Economia
BRB reúne acionistas para decidir aumento de capital
Dois dias após anunciar acordo para vender ativos à gestora Quadra Capital, o Banco de Brasília (BRB) realiza hoje uma assembleia de acionistas para discutir um aumento de capital de até R$ 8,8 bilhões, essencial para garantir a continuidade e sustentabilidade das operações do banco a longo prazo.
Ainda não está definido como o governo do Distrito Federal (DF), controlador do BRB, obtém os recursos para esse aporte financeiro.
Uma das alternativas em estudo é a criação de um fundo lastreado na dívida ativa do DF, que permitiria vender cotas desse fundo no mercado, fornecendo dinheiro para o investimento no banco.
Essa operação funcionaria como uma securitização, utilizando créditos tributários em cobrança do governo do DF para lastrear o fundo. Também há possibilidade de emitir debêntures respaldadas por essa dívida ativa.
Com essa captação, o governo do DF reduziria o empréstimo necessário ao Fundo Garantidor de Crédito (FGC) para socorrer o BRB, empréstimo esse previsto em até R$ 6,6 bilhões, que é a principal ação para apoiar o banco público atualmente.
Apesar do otimismo, as negociações com o FGC ainda não avançaram significativamente. É necessária a nomeação de um coordenador para o sindicato de bancos, papel já definido, mas com a instituição ainda não divulgada. Inicialmente, o grupo contará com quatro bancos, podendo chegar a seis, incluindo um banco público, com conversas frequentes com a Caixa.
Um desafio para a operação com o FGC é a garantia, porque os imóveis do governo do DF não são suficientes. A negociação da dívida ativa também pode contribuir para resolver essa questão.
Nas últimas semanas, a governadora Celina Leão e o presidente do BRB, Nelson de Souza, têm viajado frequentemente a São Paulo para discutir a situação com representantes financeiros e do FGC. O prazo para solucionar essa questão de capital é 29 de maio.
O acordo com a Quadra Capital, anunciado oficialmente na segunda-feira, prevê a venda de R$ 15 bilhões em ativos que pertenciam ao Master, atualmente na carteira do BRB, com uma primeira parcela de cerca de R$ 4 bilhões à vista e o restante a ser vendido por meio de cotas de um fundo a ser estruturado para administrar esses ativos.
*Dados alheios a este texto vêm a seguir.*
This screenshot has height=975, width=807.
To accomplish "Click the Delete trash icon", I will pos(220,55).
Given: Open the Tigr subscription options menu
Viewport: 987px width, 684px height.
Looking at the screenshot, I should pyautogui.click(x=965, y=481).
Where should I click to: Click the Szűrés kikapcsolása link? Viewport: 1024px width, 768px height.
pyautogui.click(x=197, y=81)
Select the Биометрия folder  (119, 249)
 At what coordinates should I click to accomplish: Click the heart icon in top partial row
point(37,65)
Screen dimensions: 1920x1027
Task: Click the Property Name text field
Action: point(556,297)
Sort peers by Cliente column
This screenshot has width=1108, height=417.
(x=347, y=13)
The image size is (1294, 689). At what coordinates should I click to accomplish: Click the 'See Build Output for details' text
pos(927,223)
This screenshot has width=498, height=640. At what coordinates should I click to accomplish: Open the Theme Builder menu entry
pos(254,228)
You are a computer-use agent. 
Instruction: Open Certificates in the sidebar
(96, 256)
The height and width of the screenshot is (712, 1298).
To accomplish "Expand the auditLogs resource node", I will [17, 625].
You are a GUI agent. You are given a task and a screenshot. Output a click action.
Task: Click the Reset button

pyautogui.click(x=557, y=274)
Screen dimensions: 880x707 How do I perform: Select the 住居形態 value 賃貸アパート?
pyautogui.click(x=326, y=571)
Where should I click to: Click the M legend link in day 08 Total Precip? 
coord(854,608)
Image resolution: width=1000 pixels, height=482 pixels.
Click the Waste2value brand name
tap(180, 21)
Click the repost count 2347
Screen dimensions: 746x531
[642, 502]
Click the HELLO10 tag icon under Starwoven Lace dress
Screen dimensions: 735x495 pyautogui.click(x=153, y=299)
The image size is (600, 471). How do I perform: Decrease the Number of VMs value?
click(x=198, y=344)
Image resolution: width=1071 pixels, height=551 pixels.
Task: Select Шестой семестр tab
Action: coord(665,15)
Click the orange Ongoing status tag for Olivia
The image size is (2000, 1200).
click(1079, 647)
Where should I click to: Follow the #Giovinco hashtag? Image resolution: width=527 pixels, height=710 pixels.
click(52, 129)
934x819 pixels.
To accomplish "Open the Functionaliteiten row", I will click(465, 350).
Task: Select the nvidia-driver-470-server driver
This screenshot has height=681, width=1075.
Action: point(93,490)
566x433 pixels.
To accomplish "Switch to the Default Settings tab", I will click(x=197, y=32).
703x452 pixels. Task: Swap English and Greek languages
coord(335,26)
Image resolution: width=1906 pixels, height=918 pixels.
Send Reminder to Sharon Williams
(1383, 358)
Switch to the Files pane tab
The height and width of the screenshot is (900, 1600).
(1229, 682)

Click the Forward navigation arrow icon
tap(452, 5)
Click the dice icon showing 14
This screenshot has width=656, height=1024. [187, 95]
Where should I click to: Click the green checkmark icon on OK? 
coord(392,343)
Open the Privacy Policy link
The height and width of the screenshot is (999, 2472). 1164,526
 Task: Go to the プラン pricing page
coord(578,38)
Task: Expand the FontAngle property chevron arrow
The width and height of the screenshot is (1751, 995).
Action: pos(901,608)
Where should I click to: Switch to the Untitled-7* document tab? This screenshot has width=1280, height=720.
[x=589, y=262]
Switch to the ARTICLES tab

Em nota, Celina Leão destacou a importância do acordo, afirmando que ele faz parte de um conjunto de medidas para fortalecer o BRB e manter seu papel estratégico no desenvolvimento do Distrito Federal.
Participantes das negociações apontam que essa operação pode diminuir a necessidade de provisionamento para a carteira de crédito do Master, o que reduziria o prejuízo do banco e, consequentemente, a necessidade de capital adicional.
Porém, existem entraves nas negociações para salvar o BRB, como a capacidade do governo de contrair empréstimos sem aval da União e o fato de faltarem menos de oito meses para o fim do mandato da governadora, podendo deixar dívidas para a administração seguinte.
Caso não seja possível levantar os recursos necessários, o BRB poderá enfrentar medidas mais drásticas, como privatização — rejeitada por Celina Leão — ou federalização, que atualmente não conta com apoio do governo federal.